Brano da leggere -
Salute, 6 italiani su 10 disposti a spendere di più per il loro benessere fisico e mentale

Salute, 6 italiani su 10 disposti a spendere di più per il loro benessere fisico e mentale

Roma, 20 settembre – Basta la salute. Il concetto espresso dal proverbiale modo di dire è condiviso dalla stragrande maggioranza degli italiani (92%) di tutte le fasce sociali e d’età, convinti – dopo la traversata della tempesta pandemica – che stare bene è il fattore che incide di più sulla felicità.  E disposti, sia pure in minore minore  anche se sempre maggioritaria (62%) a spendere di più per il proprio benessere fisico e mentale.

Contano meno, in termini di serenità e qualità di vita, il benessere economico (84%) e la relazione con il partner (81%).  Insomma, sembra proprio che la salute, almeno secondo quanto quanto emerge dalla ricerca Benessere e prevenzione: l’impatto della pandemia sulla salute degli italiani, lanciata da Vision Group,  realizzata dal Centro studi della Scuola internazionale di Ottica e Optometria in collaborazione con Ipsos, sia diventata un tema trasversale e rilevante per l’intera popolazione.

Lo studio, condotto su un campione rappresentativo della popolazione italiana dai 18 ai 64 anni intervistato via web dal 9 al 17 maggio 2022, analizza le nuove tendenze della popolazione in merito alla cura della vista, dell’udito e dei denti, con l’obiettivo di richiamare l’attenzione sul tema della prevenzione. Presentata nei giorni scorsi a Milano nella sede di Comin & Partners, la rilevazione rivela che il Covid 19 non solo ha portato maggiore “consapevolezza” nella popolazione su temi riguardanti il benessere fisico e mentale, ma ha anche reso centrale il concetto di prevenzione, accanto a quello di protezione e cura. Circa otto italiani su dieci (77%), dichiarano, infatti, di preoccuparsi di più rispetto al passato per la propria salute e questo vale anche per la stragrande maggioranza degli under 35 (70%).

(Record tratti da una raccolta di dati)

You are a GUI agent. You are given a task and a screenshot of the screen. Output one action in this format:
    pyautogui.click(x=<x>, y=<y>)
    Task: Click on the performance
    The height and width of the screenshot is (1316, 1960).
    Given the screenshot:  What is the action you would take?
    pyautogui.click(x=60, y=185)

Consegna 1 - Nell'articolo sulla salute degli italiani, in quali giorni è stato intervistato via web il campione dello studio?
Consegna 2 - Cita dall'articolo sulla salute degli italiani il passo che comincia con "Contano meno, in" e prosegue fino a "per l’intera popolazione.".
Consegna 3 - Prosegui l'articolo sulla salute e il benessere degli italiani dal punto in cui si ferma.
I record non servono per svolgere il lavoro.

Spazio risposta 1 - Dal 9 al 17 maggio 2022.

Spazio risposta 2 -
Contano meno, in termini di serenità e qualità di vita, il benessere economico (84%) e la relazione con il partner (81%).  Insomma, sembra proprio che la salute, almeno secondo quanto quanto emerge dalla ricerca Benessere e prevenzione: l’impatto della pandemia sulla salute degli italiani, lanciata da Vision Group,  realizzata dal Centro studi della Scuola internazionale di Ottica e Optometria in collaborazione con Ipsos, sia diventata un tema trasversale e rilevante per l’intera popolazione.

Spazio risposta 3 -
Per quanto riguarda, poi, il benessere visivo, più dei tre quarti della popolazione (78%) dichiara di prestare maggiore attenzione alla propria vista in confronto agli anni passati, nonché a quella dei propri figli (post pandemia, il 71% dei genitori dà “maggiore importanza” a questo aspetto). La metà degli intervistati (50%) ha notato, inoltre, dei peggioramenti della propria vista (il 34% nei propri figli); una discreta fetta di popolazione (circa il 16%) ha dichiarato infatti di aver iniziato a portare gli occhiali durante la pandemia.

Due le fasce d’età più colpite, i 18/34enni e i 45-54enni. Di conseguenza, circa il 56% degli intervistati ha mantenuto stabili le visite di controllo, mentre il 25% ha aumentato la frequenza rispetto al periodo pre-pandemico. In questo comportamento, il segmento giovane/adulto si è dimostrato più attivo. Riguardo, invece, al processo di acquisto relativo al settore dell’ottica, dall’indagine emerge che per quattro italiani su dieci (41%) conta innanzitutto la qualità, probabilmente come risposta ad un aumento di sensibilità nei confronti dei temi legati al benessere dei propri occhi. Acquista, così, maggior rilevanza anche la consulenza dell’ottico (35%), lo specialista che è in grado di comunicare, con le giuste argomentazioni, la qualità del prodotto.

In questo scenario, tre italiani su dieci (31%) affermano di avere una migliore percezione dei negozi di ottica, e la percentuale aumenta nella fascia 18-44 anni (35%), a testimonianza del ruolo sempre più importante della consulenza in questo ambito.